Western or Arizona Coral Snake
This Southwestern North American snake has the same basic color pattern as its eastern counterpart, though the colors are slightly muted. The yellow bands, especially, are paler, and can be nearly white. They are also wider than the Eastern coral snake’s yellow bands.
Blue Malayan Coral Snake
This stunning snake lives in the jungles of Southeast Asia. Unlike its North American cousins, it does not have bands. Instead, it has a deep blue body with light blue or white stripes on each side, and a gorgeous, coral-red head and tail.
Coral snake rhyme
Because of the coral snake's dangerous reputation, many nonpoisonous snakes disguise themselves as coral snakes by having similar body patterns. As a result, a popular rhyme was penned so that people could tell the difference between coral snakes and nonpoisonous snakes in their region. The rhyme goes:
Red and yellow, can kill a fellow;
Red and black, friend of Jack.
This refers to how the coral snake's red bands are flanked by yellow bands.

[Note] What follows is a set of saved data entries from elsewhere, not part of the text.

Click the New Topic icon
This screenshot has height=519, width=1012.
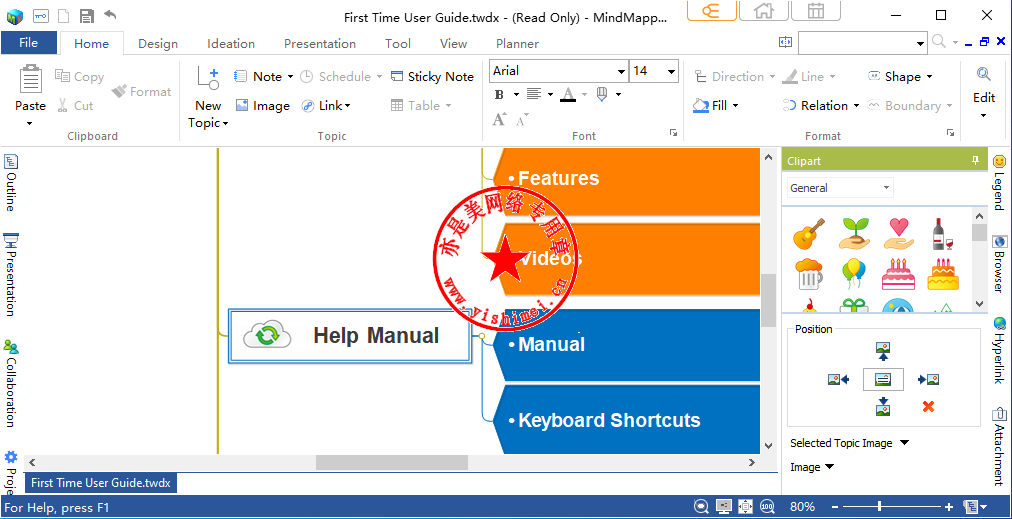(208, 79)
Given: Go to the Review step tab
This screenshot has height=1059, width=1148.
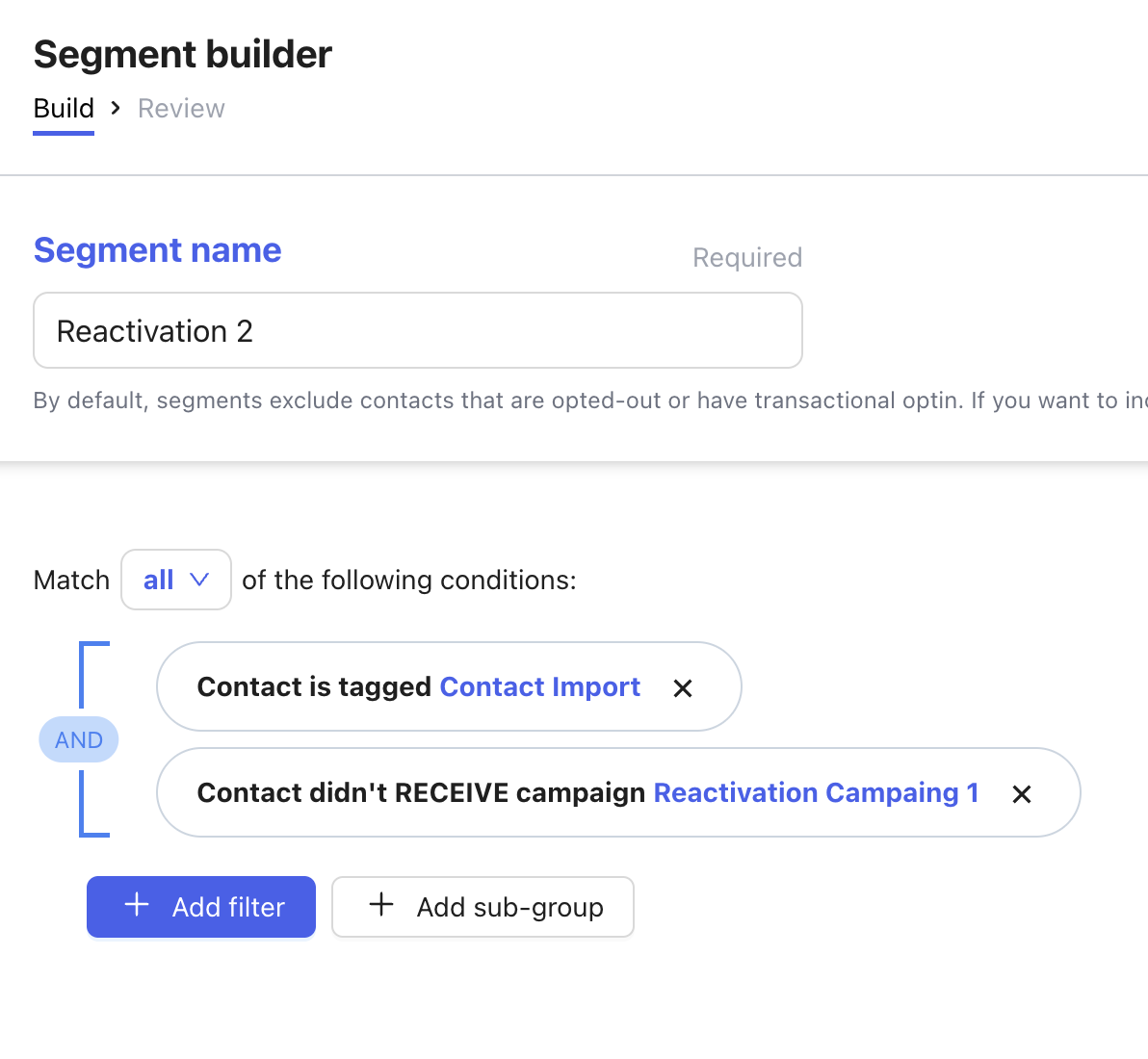Looking at the screenshot, I should [x=181, y=108].
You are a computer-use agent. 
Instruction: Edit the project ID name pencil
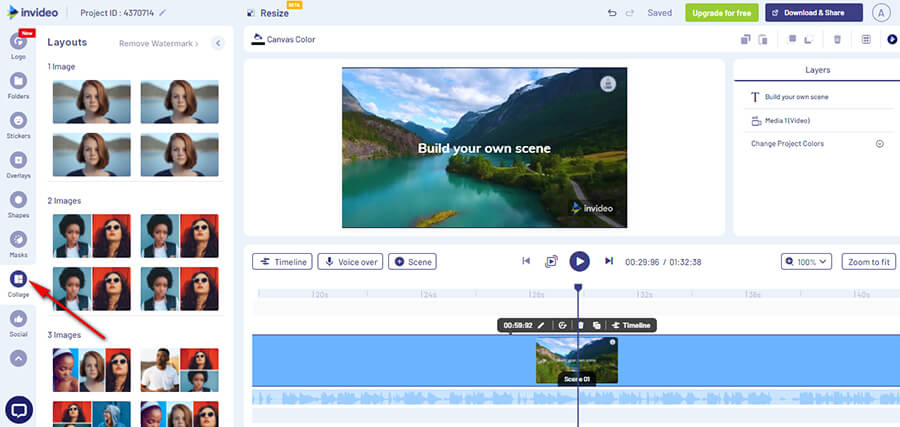coord(163,13)
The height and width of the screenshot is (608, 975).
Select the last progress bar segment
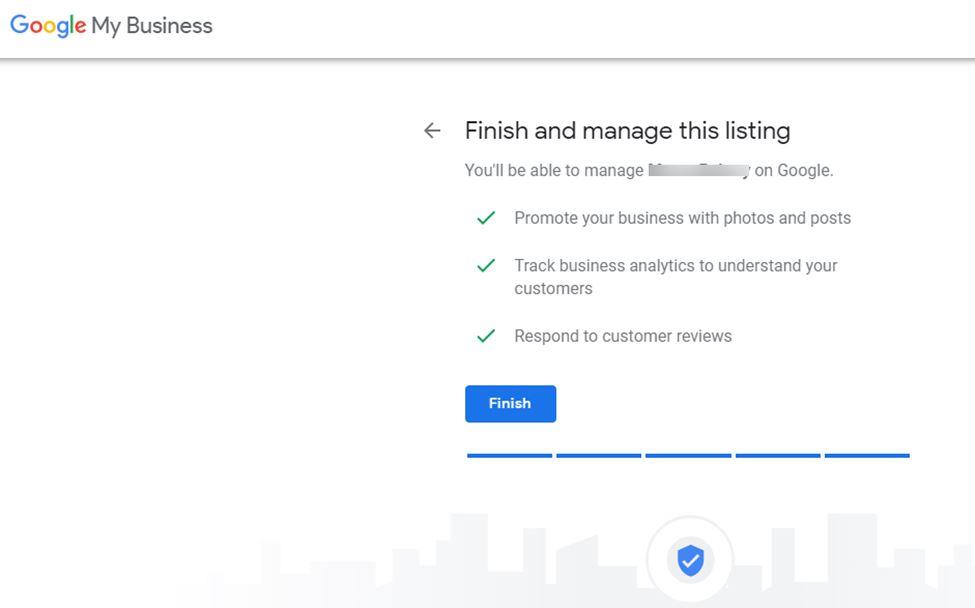(x=867, y=456)
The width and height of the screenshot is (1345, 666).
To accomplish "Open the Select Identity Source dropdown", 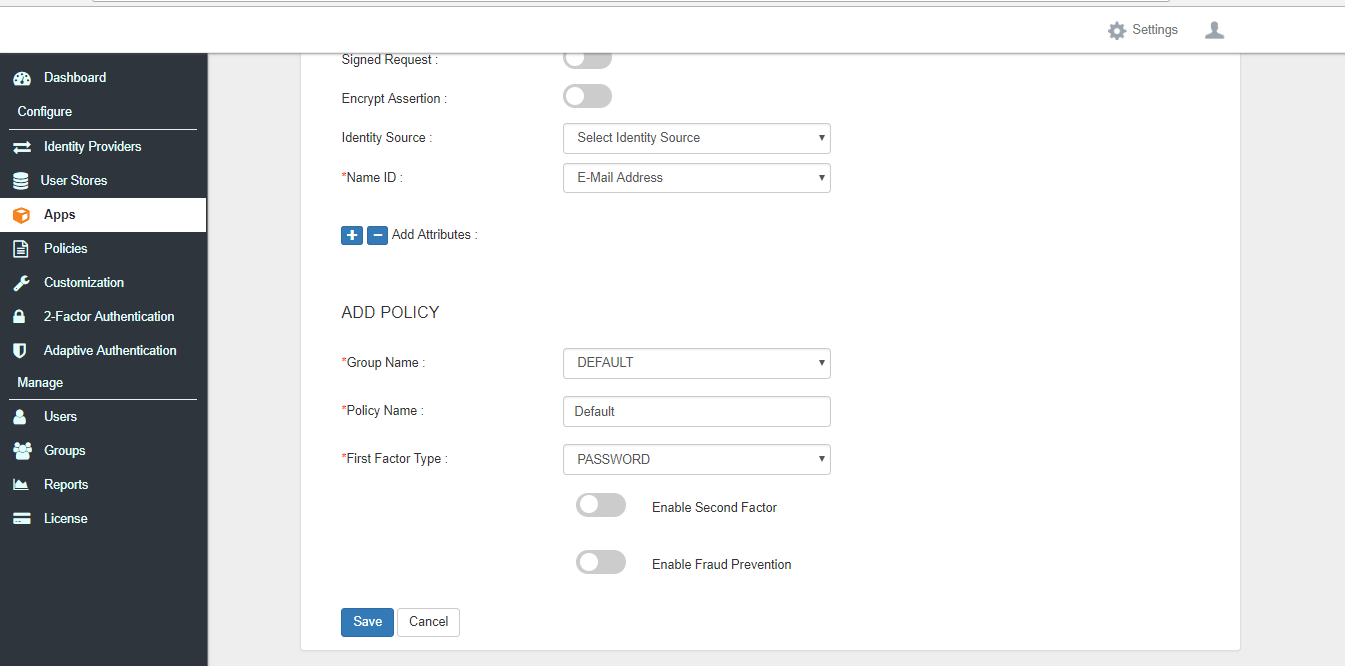I will pyautogui.click(x=696, y=138).
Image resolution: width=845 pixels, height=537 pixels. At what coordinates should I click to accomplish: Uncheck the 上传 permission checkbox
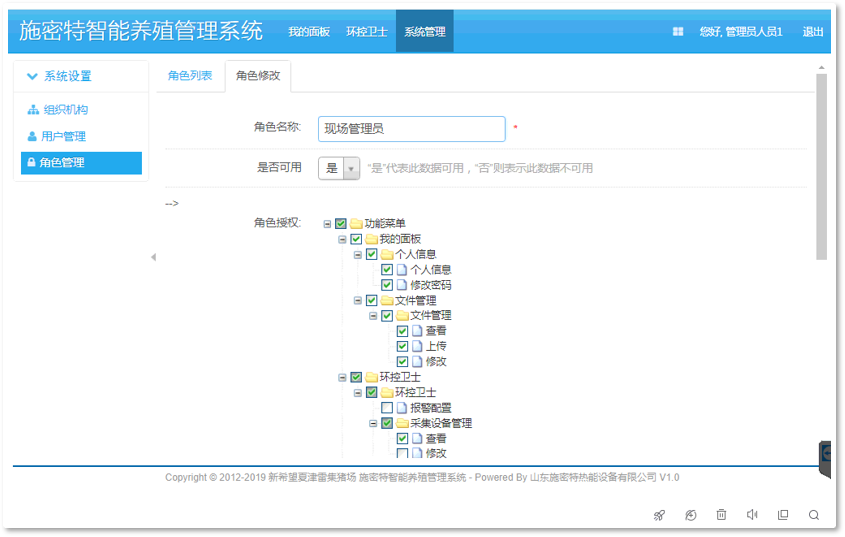pyautogui.click(x=402, y=346)

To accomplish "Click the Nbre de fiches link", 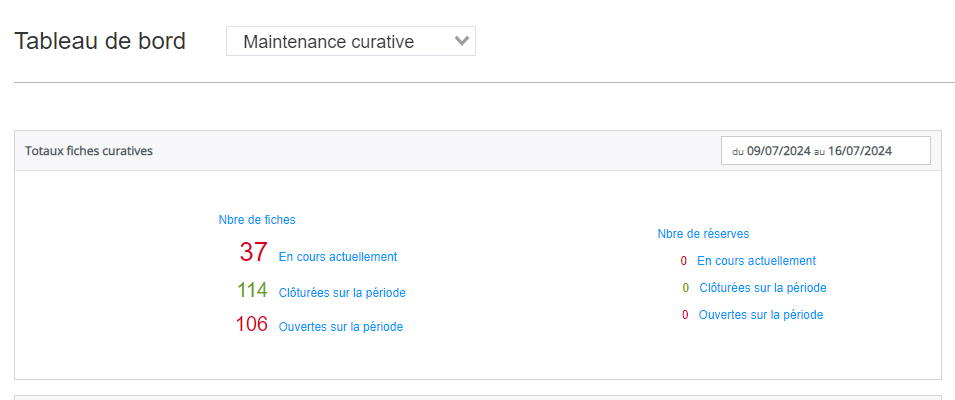I will click(x=257, y=220).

Unfortunately, the rhyme is not always accurate, especially in the Southwest. There are several species of nonpoisonous snakes that have yellow bands touching red bands, so the best way to identify a coral snake is by its head, which is blunt and black to behind the eyes, and its bands that completely circle the body instead of breaking at the belly. [Image Gallery: Snakes of the World]
Coral snakes that live in forested or jungle areas spend most of their time burrowed underground or in leaf piles. They like marshy and wooded areas, but also live in the scrubby sandhills of the Southeast United States.
Western coral snakes live primarily in the Sonoran Desert of Arizona and Northern Mexico. They like to live under rocks or burrow into sand or soil, and are often found in the rocky areas around Saguaro cacti.
Because of their secretive habits, they may be found in suburban areas.
Coral snakes are nocturnal and reclusive. They spend most of their time keeping cozy in burrows or under rocks or rotting leaves. They are most commonly seen in the spring and fall. These snakes are shy and will often flee from predators.
Coral snakes eat lizards and other small, smoothed-scaled snakes. Eastern coral snakes will eat frogs, and Western coral snakes are particularly fond of devouring blind or black-headed snakes.
Unlike many other poisonous snakes that birth live young, coral snakes lay eggs. They are the only venomous snakes in North America to do so. Eastern coral snakes lay six or seven eggs in the summer that hatch in early fall. Western coral snakes lay two to three eggs. Babies are born brightly colored, fully venomous, and 7 inches (17 cm) long.
Though their venom is highly toxic, no deaths from coral snake bites have been reported in North America since the late 1960s, when antivenom was developed. No deaths from a Western coral snake have been reported at all. Nevertheless, their bites can be extremely painful and, if left untreated, can lead to cardiac arrest.
Coral snakes’ small, fixed fangs and small mouth mean that it is difficult for them to puncture human skin — let alone leather boots. Humans are mostly bitten when trying to pick up a coral snake. Because of their small size, these snakes don’t carry much venom in their fangs, so they may try to hold onto their victim for some time. Coral snakes may chew on their victims while biting, though they do not need to chew to inject their venom.
The snake’s neurotoxic venom causes rapid paralysis and respiratory failure in its prey; however, it can take up to 12 hours for symptoms to appear in humans. Additionally, there is often little or no pain or swelling in humans from a coral snake bite. If untreated by antivenom, however, symptoms will take effect. They include slurred speech, double vision, and muscular paralysis.